Using Terracotta To Cluster a Single JVM Master/Worker Application

I developed a batch processing system for my company that follows the Master/Worker design pattern. Of course I did this before things like Spring Batch or Open Data Grid were available. So now it works well enough (robust, task retry, generic workers, generic task partitioning, etc…) that it is hard for me to justify ripping it out and replacing it with one of the open source alternatives now available. However, I’d still like to take the system to the next level and distribute tasks among multiple JVMs (and machines) rather than just single JVM multi-threaded application. I’ve done test implementations in the past using Spring and JMS and that has worked just fine but this blog inspired me to give Terracotta a try.

The basic approach I took when developing our batch processing framework was to use the Java 1.5 concurrency package and especially the ExecutorService to simplify the concurrency and thread issues related to a parallel processing framework. The framework uses four basic components, a Task, a TaskPartitioner, TaskExecutor. and a TaskMaster.

public interface Task {
...
}

public interface TaskPartitioner {
   public Task getTasks(Task parentTask) throws PartitionException;
}

public interface TaskExecutor extends Runnable {
   /**
    * Execute a single task.  
    * This task should be a leaf-node that is 
    * currently in executable state. 
    * The task will be treated as a independent 
    * unit-of-work and any transactional operations will
    * be committed upon completion of task execution
    */
   public void executeTask(Task task) throws BatchException;
}

public interface TaskMaster {
   /**
    * This method takes a root task, parititons it into sub-tasks
    * and then executes those sub-tasks when they enter
    * an executable state.  
    */
   public void runTask(Task rootTask) throws BatchException;
}

The basic idea is a client submits a Task and a TaskPartitioner which is processed by the batch framework. The framework splits the Task into sub-tasks and may continue splitting those sub-tasks until it gets to a executable child. I’ll write about the TaskIterator in another post. As Tasks become executable that are submitted to the ExecutorService. Here is a very basic implementation of the TaskMaster interface that takes a root tasks and submits the executable sub-tasks to the ExecutorService when the are in an executable state.
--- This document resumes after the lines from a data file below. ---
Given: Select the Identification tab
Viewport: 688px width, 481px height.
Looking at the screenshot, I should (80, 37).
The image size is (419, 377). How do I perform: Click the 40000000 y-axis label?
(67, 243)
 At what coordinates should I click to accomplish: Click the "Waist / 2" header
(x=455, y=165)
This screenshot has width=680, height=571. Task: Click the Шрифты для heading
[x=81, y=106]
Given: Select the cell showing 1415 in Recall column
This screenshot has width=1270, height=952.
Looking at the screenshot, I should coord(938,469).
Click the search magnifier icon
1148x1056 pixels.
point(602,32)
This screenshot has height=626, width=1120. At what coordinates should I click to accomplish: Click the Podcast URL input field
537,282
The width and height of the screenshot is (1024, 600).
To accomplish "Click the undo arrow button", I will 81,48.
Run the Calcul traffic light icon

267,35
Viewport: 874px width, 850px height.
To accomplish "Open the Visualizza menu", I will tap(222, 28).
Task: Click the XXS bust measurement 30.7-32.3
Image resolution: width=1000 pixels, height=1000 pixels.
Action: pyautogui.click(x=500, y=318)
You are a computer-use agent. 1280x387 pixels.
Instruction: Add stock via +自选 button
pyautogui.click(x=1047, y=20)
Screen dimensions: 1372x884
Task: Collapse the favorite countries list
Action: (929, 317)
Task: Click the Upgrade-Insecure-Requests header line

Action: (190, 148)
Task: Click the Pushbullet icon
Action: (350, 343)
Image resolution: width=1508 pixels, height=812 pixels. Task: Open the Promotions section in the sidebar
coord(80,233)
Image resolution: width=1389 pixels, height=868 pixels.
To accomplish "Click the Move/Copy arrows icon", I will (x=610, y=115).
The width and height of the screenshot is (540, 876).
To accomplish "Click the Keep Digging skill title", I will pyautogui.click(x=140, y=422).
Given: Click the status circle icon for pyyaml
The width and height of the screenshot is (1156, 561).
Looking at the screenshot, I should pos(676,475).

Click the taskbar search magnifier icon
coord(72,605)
public class SimpleTaskMaster implements TaskMaster {
   private final ExecutorService executorService = Executors.newFixedThreadPool(5);

   public void runTask(Task rootTask) throws BatchException {
       
       private final TaskIterator taskIterator = new TaskIterator(rootTask);
       while (taskIterator.hasNext()) {
           Task task = taskIterator.next();
           if (task == null) {
               // this means we have tasks
               // waiting to execute but they 
               // are blocked by other tasks
               // most likely serial dependencies
               try {
                  Thread.currentThread().sleep(100);
               } catch (InterruptedException ie) {}
               continue;              
           } 
           executorService.execute(new BasicTaskExecutor(te));
       }           
   }
}

Now that the basic framework is defined we can take it to the next level by replacing the BasicTaskMaster with a slightly modified version that will enable the introduction of Terracotta in the next step. By replacing the direct usage of the ExecutorService with a BlockingQueue we can distribute the queue and have or workers access the queue from the same or a different JVM using Terracotta’s clustering capabilities.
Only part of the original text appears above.